Authored by inglorion on Jul 31 2018, 8:16 PM.

Details

Reviewers
rnk
pcc
zturner
Summary

This changes the character set we use to create unique filenames from
16 characters to 36, which allows more unique filenames to be
generated for the same name length.

Event Timeline

inglorion created this revision.Jul 31 2018, 8:16 PM

The inspiration for this is http://crbug.com/856635, where we're seeing the same file name generated multiple times during a single run.

It would be an extra line of code, but I think this would be clearer (with
even less chance of collision) if you just choose a random number in [0,35]
and map it to [0-9][a-z]. The bit twiddling and array indexing seems like
unnecessary cleverness and someone could accidentally come along and break
it if they weren’t careful.

Yeah. On top of the cost of getting a number from the cryptographically secure random number generator, I don't think using mod instead of and will cost that much. I'll make the change. We could add a few more characters ("-_@", probably others), but I think digits+letters is already a good improvement to what we currently have, without having to worry about file systems not liking some characters.

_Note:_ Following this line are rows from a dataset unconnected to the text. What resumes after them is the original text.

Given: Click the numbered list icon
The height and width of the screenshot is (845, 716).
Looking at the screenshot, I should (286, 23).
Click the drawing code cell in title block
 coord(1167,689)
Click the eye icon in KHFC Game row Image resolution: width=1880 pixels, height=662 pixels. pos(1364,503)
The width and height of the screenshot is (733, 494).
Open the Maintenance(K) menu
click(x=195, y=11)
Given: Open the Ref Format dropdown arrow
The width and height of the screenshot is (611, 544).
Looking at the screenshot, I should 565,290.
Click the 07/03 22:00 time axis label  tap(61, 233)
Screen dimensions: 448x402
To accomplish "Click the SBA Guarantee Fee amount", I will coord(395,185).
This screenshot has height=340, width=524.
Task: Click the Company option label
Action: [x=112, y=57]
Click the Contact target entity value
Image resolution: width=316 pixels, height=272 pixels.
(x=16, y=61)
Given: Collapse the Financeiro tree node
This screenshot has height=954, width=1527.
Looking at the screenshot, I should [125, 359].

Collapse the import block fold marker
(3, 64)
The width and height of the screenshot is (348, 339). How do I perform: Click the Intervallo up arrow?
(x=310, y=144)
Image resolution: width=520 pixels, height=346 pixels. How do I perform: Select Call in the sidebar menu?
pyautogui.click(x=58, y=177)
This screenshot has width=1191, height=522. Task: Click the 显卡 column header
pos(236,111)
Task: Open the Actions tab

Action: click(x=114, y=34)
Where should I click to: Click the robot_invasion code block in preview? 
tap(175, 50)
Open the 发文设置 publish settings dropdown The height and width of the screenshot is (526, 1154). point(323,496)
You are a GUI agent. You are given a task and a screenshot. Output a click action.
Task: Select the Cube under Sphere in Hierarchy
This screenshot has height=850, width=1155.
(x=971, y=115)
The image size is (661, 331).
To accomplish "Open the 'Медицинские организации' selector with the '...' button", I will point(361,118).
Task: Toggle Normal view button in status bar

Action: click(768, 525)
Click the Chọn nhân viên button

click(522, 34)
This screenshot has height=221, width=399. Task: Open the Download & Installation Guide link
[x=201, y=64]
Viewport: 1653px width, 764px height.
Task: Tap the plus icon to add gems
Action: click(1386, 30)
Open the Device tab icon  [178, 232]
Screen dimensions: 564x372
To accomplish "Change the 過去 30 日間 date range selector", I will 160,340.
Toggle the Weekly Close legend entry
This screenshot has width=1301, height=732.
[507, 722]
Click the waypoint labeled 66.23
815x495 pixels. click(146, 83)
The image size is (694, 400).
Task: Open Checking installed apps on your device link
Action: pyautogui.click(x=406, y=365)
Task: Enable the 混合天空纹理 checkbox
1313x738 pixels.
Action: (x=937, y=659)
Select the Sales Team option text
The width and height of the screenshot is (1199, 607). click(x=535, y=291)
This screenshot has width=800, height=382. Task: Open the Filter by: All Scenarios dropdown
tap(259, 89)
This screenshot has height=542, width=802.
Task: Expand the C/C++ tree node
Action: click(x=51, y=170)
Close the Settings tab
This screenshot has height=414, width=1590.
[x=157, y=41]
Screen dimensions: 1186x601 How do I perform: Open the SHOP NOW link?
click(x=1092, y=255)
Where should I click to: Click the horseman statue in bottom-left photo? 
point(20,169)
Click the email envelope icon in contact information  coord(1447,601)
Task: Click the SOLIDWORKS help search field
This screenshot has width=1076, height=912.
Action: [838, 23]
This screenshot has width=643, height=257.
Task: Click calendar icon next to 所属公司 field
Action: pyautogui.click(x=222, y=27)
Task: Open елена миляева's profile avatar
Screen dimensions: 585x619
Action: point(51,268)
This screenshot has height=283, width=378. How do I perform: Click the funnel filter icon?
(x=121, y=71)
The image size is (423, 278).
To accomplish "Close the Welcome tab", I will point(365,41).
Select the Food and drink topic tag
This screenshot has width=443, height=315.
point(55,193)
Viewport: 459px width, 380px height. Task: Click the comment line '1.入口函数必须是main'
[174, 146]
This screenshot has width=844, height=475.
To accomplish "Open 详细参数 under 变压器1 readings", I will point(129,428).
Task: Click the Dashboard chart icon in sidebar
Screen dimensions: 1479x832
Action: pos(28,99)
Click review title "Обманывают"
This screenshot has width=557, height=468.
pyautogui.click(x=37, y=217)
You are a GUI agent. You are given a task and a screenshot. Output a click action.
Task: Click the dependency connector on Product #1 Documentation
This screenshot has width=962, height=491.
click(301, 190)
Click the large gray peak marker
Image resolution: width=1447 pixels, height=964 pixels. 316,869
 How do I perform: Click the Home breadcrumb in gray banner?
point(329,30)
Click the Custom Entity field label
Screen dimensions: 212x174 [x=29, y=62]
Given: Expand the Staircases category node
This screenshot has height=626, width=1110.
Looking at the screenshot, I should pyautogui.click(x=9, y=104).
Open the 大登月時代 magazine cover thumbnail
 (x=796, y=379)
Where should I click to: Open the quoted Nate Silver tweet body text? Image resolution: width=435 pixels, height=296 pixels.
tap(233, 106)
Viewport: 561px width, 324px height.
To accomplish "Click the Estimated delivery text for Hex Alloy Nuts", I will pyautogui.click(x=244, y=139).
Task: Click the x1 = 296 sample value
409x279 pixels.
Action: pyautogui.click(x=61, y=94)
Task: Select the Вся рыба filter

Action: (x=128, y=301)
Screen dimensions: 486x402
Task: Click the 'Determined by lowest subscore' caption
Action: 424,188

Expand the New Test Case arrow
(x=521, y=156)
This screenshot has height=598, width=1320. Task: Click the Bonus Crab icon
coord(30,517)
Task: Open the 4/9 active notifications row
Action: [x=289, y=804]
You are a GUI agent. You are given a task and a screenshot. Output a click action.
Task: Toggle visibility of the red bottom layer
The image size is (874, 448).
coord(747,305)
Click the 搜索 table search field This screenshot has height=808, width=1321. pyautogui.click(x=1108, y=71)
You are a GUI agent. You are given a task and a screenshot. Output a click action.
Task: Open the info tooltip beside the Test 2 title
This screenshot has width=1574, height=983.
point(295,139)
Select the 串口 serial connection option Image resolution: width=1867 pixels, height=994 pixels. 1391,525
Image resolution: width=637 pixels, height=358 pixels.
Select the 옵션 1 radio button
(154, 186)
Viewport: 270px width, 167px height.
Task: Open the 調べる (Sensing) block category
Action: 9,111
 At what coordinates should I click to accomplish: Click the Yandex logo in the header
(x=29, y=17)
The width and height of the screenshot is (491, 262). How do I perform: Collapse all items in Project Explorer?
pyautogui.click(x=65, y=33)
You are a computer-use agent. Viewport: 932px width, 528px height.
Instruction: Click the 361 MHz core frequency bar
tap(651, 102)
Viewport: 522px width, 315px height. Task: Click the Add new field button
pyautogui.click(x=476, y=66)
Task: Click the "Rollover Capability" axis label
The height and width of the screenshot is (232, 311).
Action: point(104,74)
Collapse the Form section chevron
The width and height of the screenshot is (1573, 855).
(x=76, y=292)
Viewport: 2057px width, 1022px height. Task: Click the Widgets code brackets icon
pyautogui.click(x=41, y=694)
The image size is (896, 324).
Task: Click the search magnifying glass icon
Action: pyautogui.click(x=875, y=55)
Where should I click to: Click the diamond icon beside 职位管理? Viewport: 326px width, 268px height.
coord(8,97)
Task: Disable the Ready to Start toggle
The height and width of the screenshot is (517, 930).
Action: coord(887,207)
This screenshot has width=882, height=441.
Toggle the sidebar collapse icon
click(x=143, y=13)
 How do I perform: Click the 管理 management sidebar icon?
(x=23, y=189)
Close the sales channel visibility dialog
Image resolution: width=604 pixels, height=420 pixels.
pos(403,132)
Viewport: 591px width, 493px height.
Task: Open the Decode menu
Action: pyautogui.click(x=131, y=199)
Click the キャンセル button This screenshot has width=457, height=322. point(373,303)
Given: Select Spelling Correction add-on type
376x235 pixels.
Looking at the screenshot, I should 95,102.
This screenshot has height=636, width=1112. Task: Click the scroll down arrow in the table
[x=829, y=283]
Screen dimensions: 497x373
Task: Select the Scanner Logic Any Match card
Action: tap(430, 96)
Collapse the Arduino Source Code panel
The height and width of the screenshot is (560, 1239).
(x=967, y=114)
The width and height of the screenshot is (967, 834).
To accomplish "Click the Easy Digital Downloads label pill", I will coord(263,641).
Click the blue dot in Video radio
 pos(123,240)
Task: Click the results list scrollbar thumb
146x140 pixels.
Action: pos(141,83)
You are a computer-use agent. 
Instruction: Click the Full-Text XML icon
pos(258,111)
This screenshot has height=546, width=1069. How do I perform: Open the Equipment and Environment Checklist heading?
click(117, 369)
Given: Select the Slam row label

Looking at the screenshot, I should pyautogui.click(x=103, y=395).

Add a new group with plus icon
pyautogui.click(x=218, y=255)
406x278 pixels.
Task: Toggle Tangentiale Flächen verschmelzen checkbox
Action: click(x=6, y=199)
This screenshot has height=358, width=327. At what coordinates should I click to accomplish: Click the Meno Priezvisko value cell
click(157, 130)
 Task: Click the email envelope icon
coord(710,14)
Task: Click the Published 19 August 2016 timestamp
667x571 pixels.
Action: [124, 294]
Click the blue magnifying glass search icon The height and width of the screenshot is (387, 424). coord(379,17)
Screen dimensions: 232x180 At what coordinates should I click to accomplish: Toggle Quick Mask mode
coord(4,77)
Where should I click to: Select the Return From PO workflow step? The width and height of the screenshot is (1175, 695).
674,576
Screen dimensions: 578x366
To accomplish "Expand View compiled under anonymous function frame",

inglorion updated this revision to Diff 158614.Aug 1 2018, 1:15 PM

Use 36-character set instead of 32-character set, per @zturner's suggestion.

I also realized that this would make the TempFileCollisions test flaky
(about 2% failure rate), so I modified it to get the expected failure
rate down below 1 per million.

inglorion edited the summary of this revision. (Show Details)Aug 1 2018, 1:15 PM
thakis added a subscriber: thakis.Aug 2 2018, 10:30 AM

The inspiration for this is http://crbug.com/856635, where we're seeing the same file name generated multiple times during a single run.

https://bugs.chromium.org/p/chromium/issues/detail?id=856635#c10 sounds like we only saw this if the pattern was made smaller. Are we sure this change fixes an actual problem?

https://bugs.chromium.org/p/chromium/issues/detail?id=856635#c10 sounds like we only saw this if the pattern was made smaller. Are we sure this change fixes an actual problem?

The failure in that bug does not reproduce on my local machine, but when I make the pattern smaller, I end up with a failure that looks a lot like it. For reference, with the old 16-character set and models of length 6, we have a 50%+ chance of collision after 5000 tempfiles or so. We easily generate that many in a ThinLTO build of Chromium. So it seems at least plausible that this is the same problem.

Aside from that, I think this is just a good thing to do. We're effectively increasing the probability that a name supposed to be unique is indeed unique, without making file names longer or consuming more entropy from the random number generator.